- _Task instructions_
Without including any pictures, write out all the records word for word.
┏━━
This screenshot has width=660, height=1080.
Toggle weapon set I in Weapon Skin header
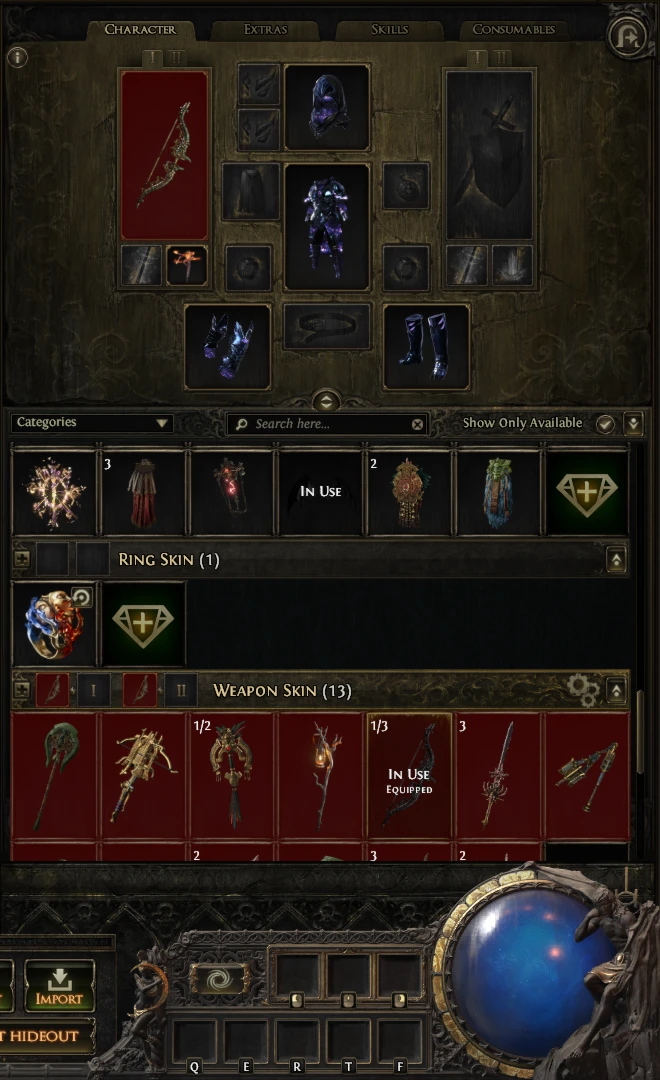(x=92, y=690)
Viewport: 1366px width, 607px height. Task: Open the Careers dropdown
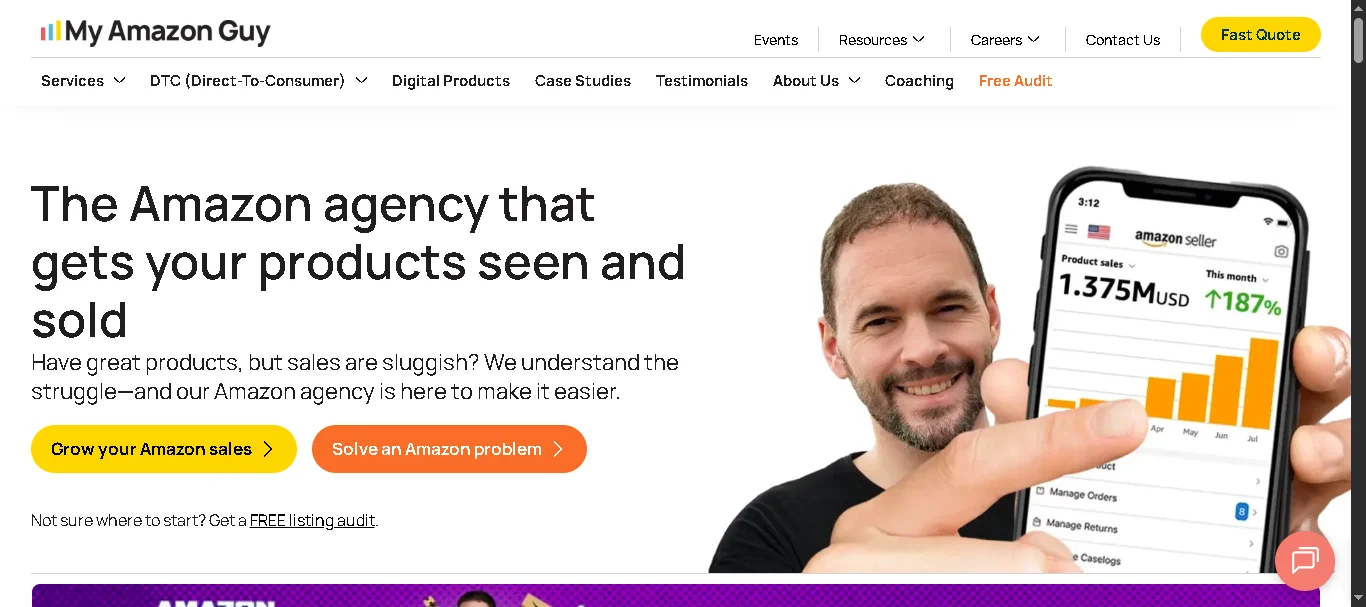(x=1005, y=40)
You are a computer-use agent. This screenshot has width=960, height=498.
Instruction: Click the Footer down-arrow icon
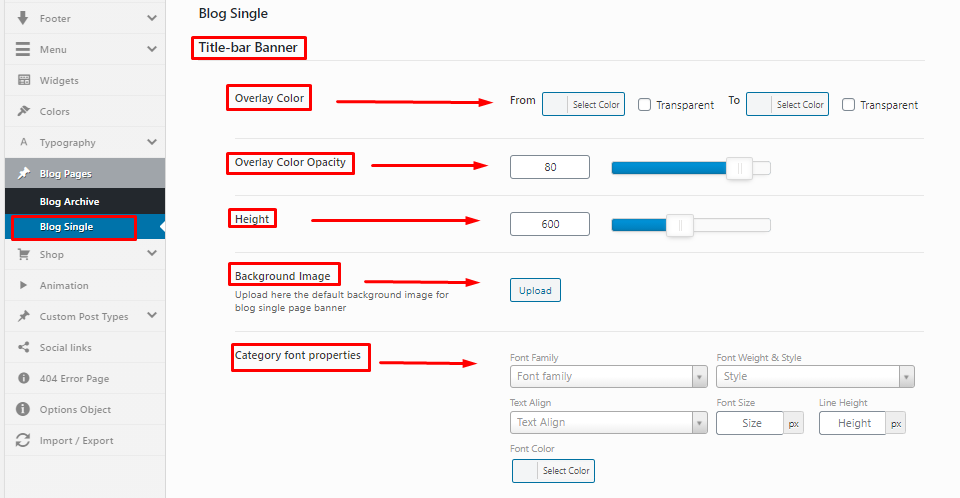[x=23, y=18]

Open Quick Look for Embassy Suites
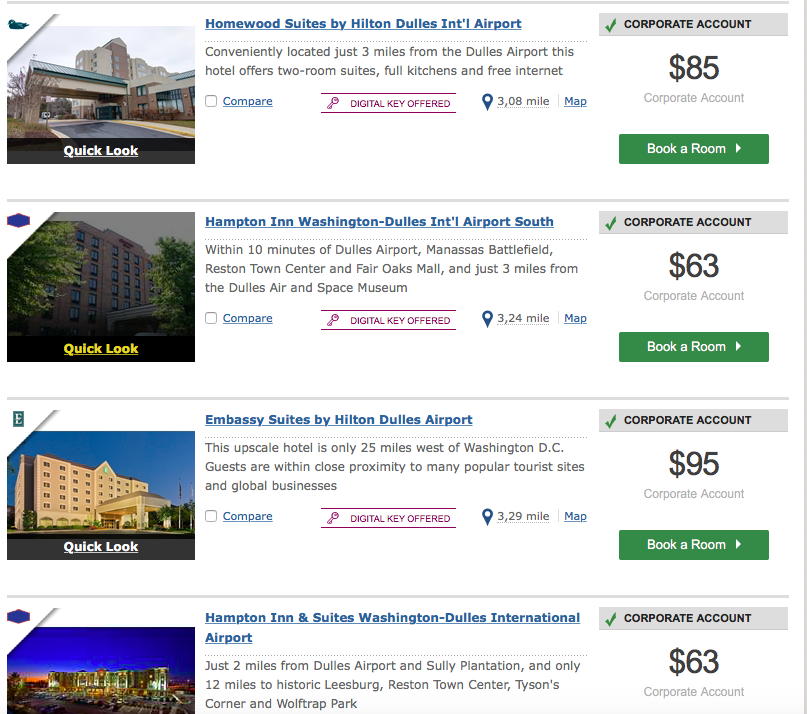click(x=101, y=547)
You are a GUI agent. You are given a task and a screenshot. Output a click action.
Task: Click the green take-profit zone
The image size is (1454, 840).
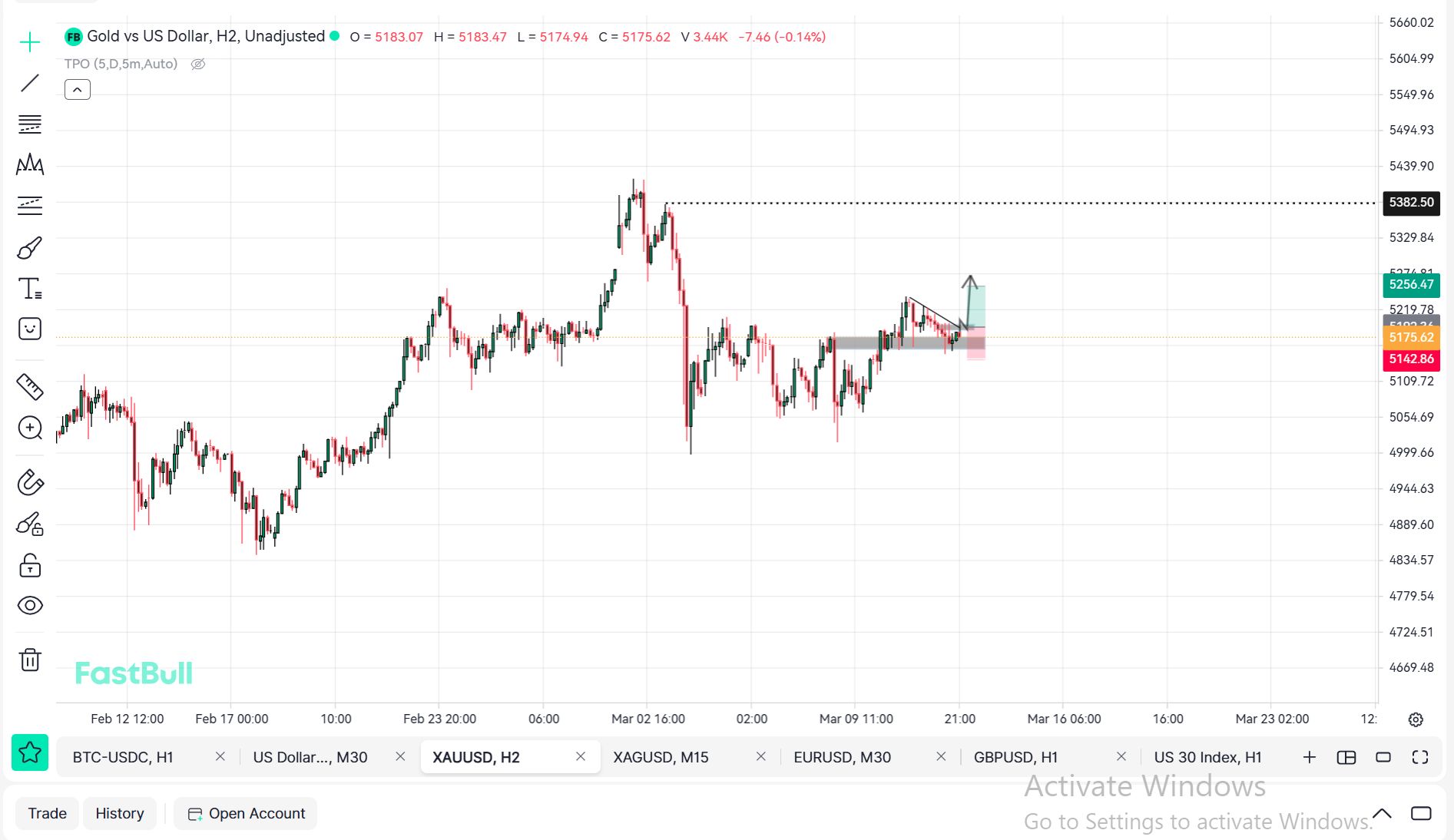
┗━━
- _Response_
This screenshot has width=660, height=1080.
Toggle weapon set I in Weapon Skin header
(x=92, y=690)
Viewport: 1366px width, 607px height. Task: Open the Careers dropdown
(x=1005, y=40)
You are a computer-use agent. This screenshot has width=960, height=498.
Instruction: Click the Footer down-arrow icon
[x=23, y=18]

Open Quick Look for Embassy Suites
click(x=101, y=547)
You are a GUI agent. You are given a task and a screenshot. Output a click action.
Task: Click the green take-profit zone
The image size is (1454, 840).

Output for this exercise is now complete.